▸ Description of the task: Return every line of the material below without any change, leaving out the pictures.

Records from a collection
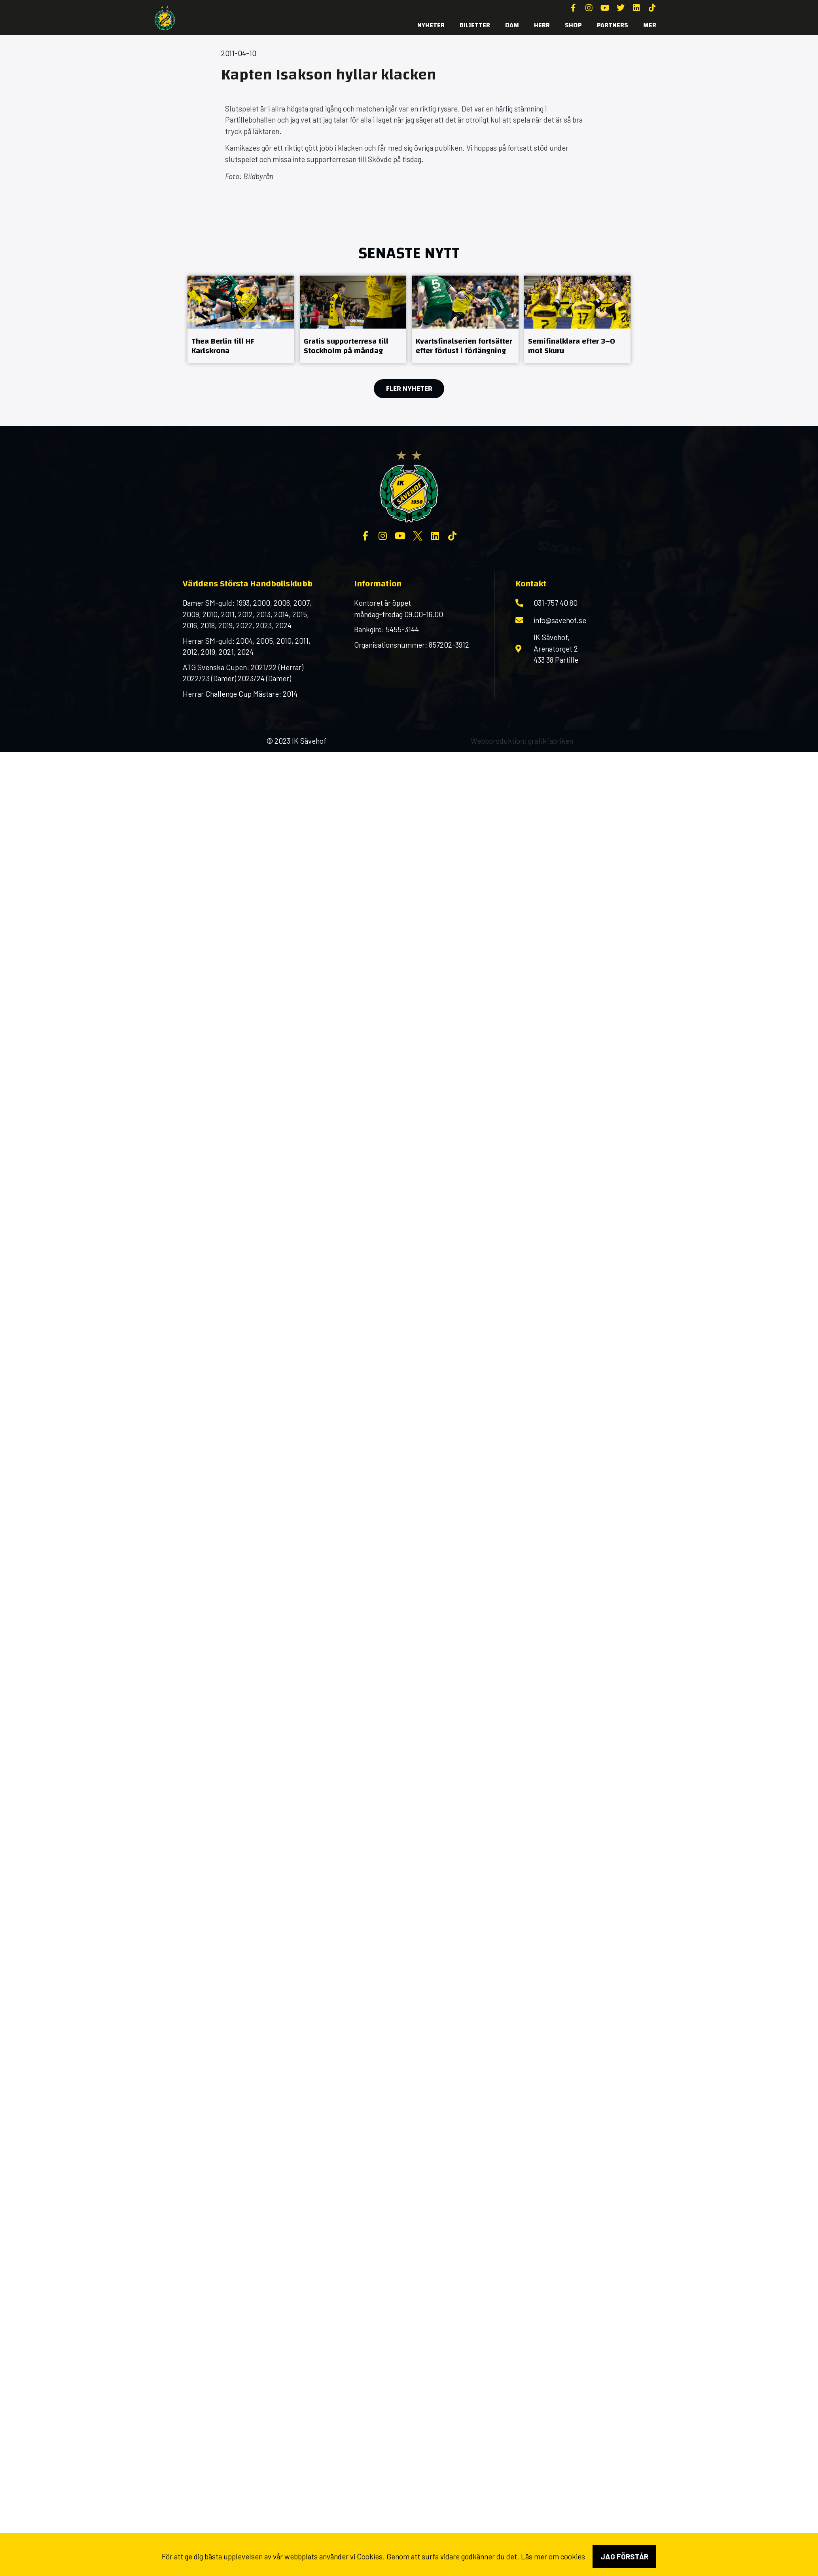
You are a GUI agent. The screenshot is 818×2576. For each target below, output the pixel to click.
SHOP (573, 25)
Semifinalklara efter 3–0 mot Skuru (571, 346)
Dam (512, 25)
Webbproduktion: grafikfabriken (522, 740)
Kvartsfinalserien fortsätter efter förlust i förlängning (464, 346)
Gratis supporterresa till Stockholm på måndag (346, 346)
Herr (542, 25)
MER (649, 25)
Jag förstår (624, 2556)
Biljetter (475, 25)
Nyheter (431, 25)
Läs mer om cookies (553, 2556)
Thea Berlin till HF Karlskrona (222, 346)
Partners (612, 25)
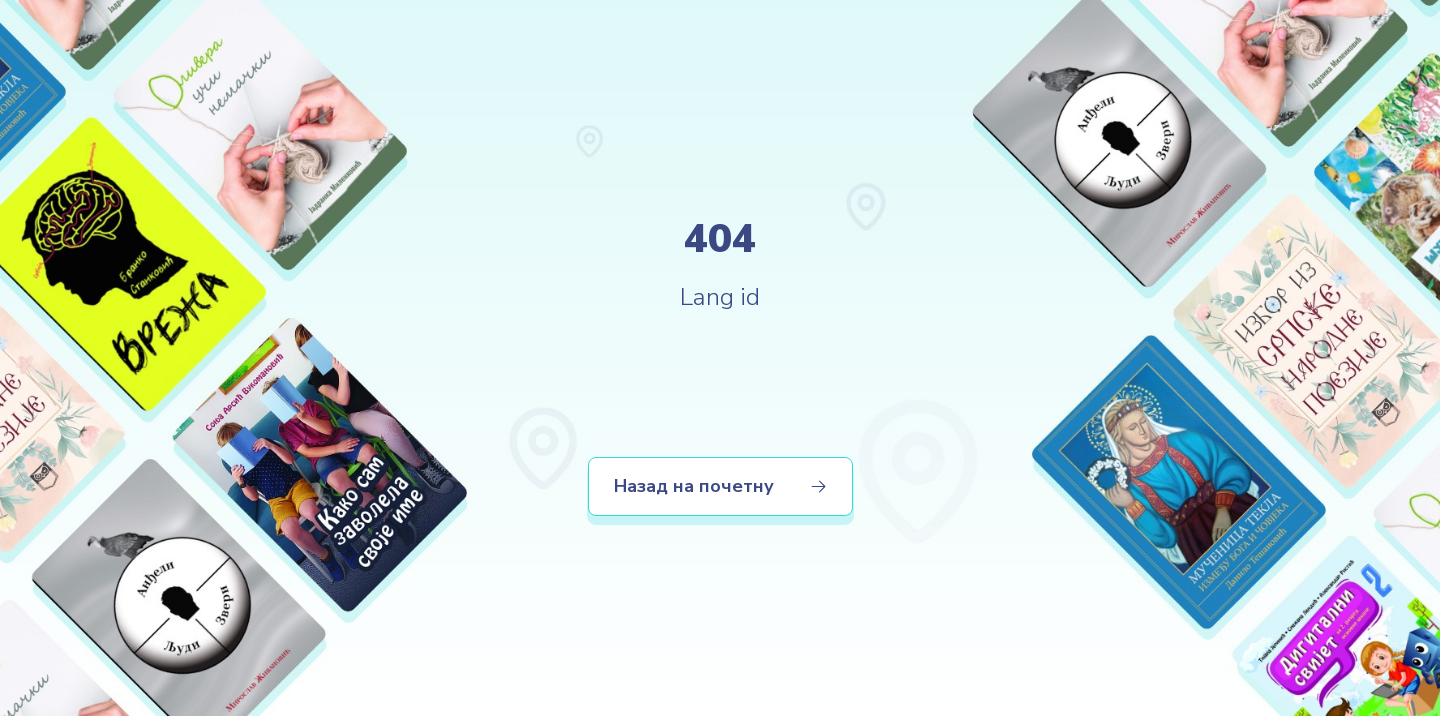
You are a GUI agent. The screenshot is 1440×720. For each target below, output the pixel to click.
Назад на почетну (720, 486)
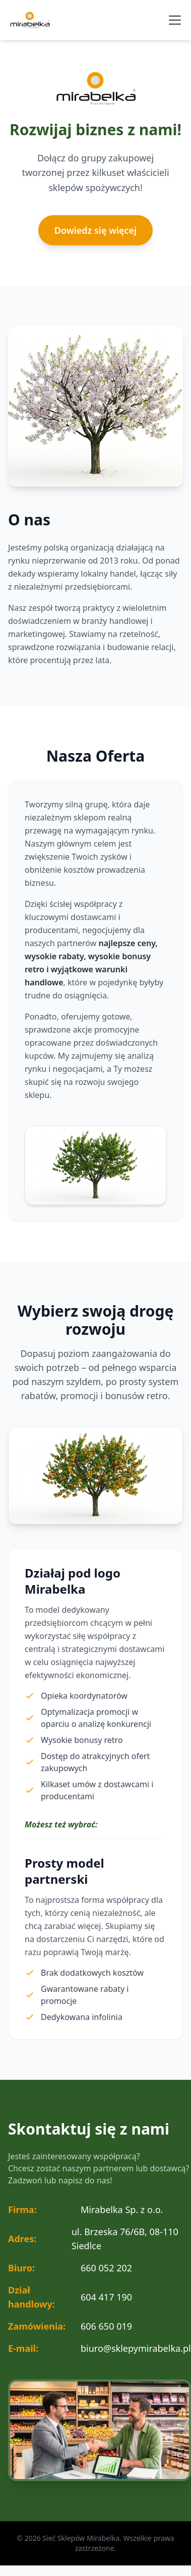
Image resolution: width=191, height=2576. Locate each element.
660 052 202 (106, 2268)
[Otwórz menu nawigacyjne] (175, 20)
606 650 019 (106, 2326)
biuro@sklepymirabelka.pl (136, 2348)
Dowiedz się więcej (95, 230)
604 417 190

▸ Exercise result:
You are a GUI agent. The screenshot is 818×2576. For each target below, output the pixel to click.
SHOP (573, 25)
Semifinalklara efter 3–0 mot Skuru (571, 346)
Dam (512, 25)
Webbproduktion: grafikfabriken (522, 740)
Kvartsfinalserien fortsätter efter förlust i förlängning (464, 346)
Gratis supporterresa till Stockholm på måndag (346, 346)
Herr (542, 25)
MER (649, 25)
Jag förstår (624, 2556)
Biljetter (475, 25)
Nyheter (431, 25)
Läs mer om cookies (553, 2556)
Thea Berlin till HF Karlskrona (222, 346)
Partners (612, 25)
You are a GUI agent. The screenshot is 1440×720. For each target below, output the pixel to click.
Назад на почетну (720, 486)
Image resolution: width=191, height=2576. Locate each element.
660 052 202 (106, 2268)
[Otwórz menu nawigacyjne] (175, 20)
606 650 019 (106, 2326)
biuro@sklepymirabelka.pl (136, 2348)
Dowiedz się więcej (95, 230)
604 417 190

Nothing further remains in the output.